South Korea's petrochemical manufacturers plan to invest 14.4 trillion won (US$12.8 billion) into facilities over the next three years to strengthen their global competitiveness, industry officials said Friday.
The Korea Petrochemical Industry Association (KPIA) outlined the plan in their New Year's meeting. Some of the manufacturers said they will invest in reducing their environmental impact.
The petrochemical industry is one of the largest users of fossil fuels, responsible for releasing large quantities of greenhouse gases into the atmosphere.
For 2010, the companies plan to spend 4.7 trillion won on facility investments. They also raised their target for this year's trade surplus from 19.7 billion won to 29.7 billion, and said they would boost total investment to 5.9 trillion won next year.
Yeochun NCC Co. said it will invest 2.7 trillion won in expanding its ethylene plant, while LG Chem, the nation's leading chemical producer, plans to spend 1 trillion won on lithium-ion battery production.
Hanwha Chemical Corp., a unit of the South Korean family-run conglomerate Hanwha Group, will spend 9 billion won to make solar batteries and solar modules.
SK Energy Co., a unit of SK Group, said it will fully relocate the headquarters of its petrochemical division to Shanghai by 2015. SK reported annual sales of 10.36 trillion won in its petrochemical division last year.
SK Energy eyeing China
SK Energy Co., Korea’s biggest oil refiner, said it started moving the headquarters of its chemicals operations to Shanghai earlier this month as part of a plan to expand its overseas business.

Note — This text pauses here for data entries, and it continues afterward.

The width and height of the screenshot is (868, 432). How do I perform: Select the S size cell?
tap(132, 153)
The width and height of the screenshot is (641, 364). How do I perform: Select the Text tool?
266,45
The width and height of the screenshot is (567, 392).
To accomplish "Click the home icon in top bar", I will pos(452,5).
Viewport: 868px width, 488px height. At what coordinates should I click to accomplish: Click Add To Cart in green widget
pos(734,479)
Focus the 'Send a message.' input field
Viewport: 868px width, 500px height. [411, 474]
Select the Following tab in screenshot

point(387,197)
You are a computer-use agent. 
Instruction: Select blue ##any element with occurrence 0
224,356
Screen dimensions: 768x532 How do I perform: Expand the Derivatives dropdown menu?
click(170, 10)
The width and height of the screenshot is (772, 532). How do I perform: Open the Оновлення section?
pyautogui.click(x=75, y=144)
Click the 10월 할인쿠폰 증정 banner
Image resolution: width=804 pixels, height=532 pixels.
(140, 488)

The company is also considering spinning off the division, Kim Yong-heum, head of chemicals at SK Energy, told reporters in Seoul yesterday, though he did not provide details.
Korean firms are expanding capacity in China, where economic growth is spurring demand for chemicals. SK Energy is joining China Petroleum & Chemical Corp. to build an ethylene plant in the central Hubei Province.
LG Chem Ltd., the country’s biggest chemical maker, said in July it will jointly invest $370 million with the China National Offshore Oil Corporation to build a petrochemical plant in South China.
China, which is adjacent to Korea, is an ideal place for the company’s globalization strategy, Kim said. Petrochemical accounted for 30 percent of SK Energy’s revenue in the third quarter of last year. Currently, about 1,100 employees work at the company’s petrochemical division.
SK Energy posted 10.36 trillion won ($9.2 billion) in sales by the chemical division at the end of 2008, accounting for 22.6 percent of the company’s revenue.